**MATERIAL SHOWN:**
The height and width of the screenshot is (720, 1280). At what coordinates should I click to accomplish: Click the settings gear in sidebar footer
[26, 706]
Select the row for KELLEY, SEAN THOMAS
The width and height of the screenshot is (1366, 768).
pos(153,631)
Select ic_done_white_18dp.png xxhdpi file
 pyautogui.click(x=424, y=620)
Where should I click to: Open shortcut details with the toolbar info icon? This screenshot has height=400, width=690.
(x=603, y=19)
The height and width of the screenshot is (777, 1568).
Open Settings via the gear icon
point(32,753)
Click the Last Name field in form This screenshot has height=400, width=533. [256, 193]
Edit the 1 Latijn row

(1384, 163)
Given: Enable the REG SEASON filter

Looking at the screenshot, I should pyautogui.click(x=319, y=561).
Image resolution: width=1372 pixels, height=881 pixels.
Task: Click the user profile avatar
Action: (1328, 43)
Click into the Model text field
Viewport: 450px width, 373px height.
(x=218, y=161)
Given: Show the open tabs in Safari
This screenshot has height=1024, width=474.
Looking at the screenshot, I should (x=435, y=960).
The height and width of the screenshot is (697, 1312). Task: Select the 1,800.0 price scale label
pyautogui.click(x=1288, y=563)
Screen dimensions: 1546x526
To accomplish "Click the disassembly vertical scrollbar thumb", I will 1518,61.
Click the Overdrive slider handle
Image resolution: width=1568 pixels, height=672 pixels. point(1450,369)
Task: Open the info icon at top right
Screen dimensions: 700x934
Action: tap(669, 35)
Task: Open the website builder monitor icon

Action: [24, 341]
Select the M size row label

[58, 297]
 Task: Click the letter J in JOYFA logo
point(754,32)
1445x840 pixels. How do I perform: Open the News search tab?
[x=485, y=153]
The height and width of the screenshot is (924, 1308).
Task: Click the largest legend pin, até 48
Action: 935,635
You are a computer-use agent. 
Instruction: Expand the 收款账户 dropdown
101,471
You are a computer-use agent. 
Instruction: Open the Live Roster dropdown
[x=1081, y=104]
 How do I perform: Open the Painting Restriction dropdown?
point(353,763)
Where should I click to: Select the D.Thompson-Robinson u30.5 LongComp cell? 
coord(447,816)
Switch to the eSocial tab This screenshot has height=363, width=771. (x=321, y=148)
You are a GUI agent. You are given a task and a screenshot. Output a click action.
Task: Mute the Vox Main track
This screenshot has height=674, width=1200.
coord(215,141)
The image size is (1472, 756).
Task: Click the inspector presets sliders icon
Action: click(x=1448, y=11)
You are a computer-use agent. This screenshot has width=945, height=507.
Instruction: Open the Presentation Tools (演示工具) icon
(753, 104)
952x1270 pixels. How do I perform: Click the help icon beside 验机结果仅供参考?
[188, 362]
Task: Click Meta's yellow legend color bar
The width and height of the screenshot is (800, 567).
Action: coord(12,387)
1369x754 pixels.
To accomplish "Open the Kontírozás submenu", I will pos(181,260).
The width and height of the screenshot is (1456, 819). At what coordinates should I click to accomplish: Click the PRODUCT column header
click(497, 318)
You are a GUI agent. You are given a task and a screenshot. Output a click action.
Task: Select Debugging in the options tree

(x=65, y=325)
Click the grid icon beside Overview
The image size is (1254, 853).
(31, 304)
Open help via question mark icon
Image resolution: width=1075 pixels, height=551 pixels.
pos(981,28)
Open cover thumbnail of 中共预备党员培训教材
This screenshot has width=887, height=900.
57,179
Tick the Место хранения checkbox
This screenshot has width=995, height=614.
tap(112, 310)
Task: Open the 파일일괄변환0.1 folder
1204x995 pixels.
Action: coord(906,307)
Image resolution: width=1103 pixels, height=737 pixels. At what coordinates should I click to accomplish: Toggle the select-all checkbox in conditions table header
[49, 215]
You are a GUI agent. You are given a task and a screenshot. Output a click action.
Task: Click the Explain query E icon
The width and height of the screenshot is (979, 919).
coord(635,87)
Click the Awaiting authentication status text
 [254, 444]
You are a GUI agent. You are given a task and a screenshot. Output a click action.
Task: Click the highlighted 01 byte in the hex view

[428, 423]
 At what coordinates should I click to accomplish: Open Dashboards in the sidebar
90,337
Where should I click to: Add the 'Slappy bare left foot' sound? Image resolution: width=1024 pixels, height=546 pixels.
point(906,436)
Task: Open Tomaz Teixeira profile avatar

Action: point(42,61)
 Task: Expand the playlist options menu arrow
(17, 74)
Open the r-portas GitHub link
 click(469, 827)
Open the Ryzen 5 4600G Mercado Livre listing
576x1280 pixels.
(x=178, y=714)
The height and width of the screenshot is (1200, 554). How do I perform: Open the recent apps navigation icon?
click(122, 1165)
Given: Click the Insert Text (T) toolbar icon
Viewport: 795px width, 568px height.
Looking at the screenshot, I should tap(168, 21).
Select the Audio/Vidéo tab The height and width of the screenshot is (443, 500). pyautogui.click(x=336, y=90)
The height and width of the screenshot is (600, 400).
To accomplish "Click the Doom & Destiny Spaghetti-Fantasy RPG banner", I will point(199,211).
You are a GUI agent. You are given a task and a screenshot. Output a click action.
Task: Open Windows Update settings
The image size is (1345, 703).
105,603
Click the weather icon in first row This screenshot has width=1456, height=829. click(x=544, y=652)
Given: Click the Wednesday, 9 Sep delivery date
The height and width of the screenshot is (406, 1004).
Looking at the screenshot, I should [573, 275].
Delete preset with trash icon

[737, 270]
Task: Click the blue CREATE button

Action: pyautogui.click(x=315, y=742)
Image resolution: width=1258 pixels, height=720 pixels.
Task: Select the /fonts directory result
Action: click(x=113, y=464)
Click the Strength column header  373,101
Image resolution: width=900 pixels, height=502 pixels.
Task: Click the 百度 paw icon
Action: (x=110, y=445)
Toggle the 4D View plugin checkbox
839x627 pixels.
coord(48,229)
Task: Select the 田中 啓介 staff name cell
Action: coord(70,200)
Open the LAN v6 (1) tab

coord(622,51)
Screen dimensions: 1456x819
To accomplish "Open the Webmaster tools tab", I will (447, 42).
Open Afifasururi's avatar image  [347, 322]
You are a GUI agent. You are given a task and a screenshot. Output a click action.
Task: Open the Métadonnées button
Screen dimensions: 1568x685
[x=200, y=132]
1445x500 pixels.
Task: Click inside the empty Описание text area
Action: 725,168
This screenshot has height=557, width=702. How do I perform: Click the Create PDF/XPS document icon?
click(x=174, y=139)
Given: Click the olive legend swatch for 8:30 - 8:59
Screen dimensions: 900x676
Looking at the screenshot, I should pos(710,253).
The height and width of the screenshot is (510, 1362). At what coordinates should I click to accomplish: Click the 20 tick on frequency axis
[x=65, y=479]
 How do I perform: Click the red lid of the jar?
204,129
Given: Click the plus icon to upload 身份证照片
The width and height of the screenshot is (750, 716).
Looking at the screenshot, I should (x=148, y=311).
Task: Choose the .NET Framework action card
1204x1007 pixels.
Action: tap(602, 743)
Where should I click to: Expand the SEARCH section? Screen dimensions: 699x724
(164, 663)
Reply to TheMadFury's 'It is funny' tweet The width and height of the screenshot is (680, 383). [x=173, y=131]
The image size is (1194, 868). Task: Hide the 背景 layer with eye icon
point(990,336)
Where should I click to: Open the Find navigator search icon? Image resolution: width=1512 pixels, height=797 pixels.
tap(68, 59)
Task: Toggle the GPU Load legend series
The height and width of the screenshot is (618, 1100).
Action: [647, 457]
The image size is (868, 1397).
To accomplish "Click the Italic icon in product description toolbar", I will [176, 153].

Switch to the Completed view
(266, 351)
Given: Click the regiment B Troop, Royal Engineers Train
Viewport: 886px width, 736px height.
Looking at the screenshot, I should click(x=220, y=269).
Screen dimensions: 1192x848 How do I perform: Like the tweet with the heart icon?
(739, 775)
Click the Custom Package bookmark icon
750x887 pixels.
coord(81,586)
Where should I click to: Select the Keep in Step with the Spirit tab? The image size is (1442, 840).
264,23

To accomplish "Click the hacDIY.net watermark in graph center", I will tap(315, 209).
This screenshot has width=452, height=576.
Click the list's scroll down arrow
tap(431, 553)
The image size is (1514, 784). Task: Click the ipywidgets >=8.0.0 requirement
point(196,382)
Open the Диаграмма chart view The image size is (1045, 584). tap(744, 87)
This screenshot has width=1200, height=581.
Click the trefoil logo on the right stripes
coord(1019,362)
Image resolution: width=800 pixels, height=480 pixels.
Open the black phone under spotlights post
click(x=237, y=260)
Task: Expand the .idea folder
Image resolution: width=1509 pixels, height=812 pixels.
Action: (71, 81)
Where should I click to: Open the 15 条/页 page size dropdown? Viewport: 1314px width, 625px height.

**WHAT IS EXPECTED:** Show the lines above that include "folder".

**TASK RESPONSE:**
Task: Open the 파일일괄변환0.1 folder
Task: Expand the .idea folder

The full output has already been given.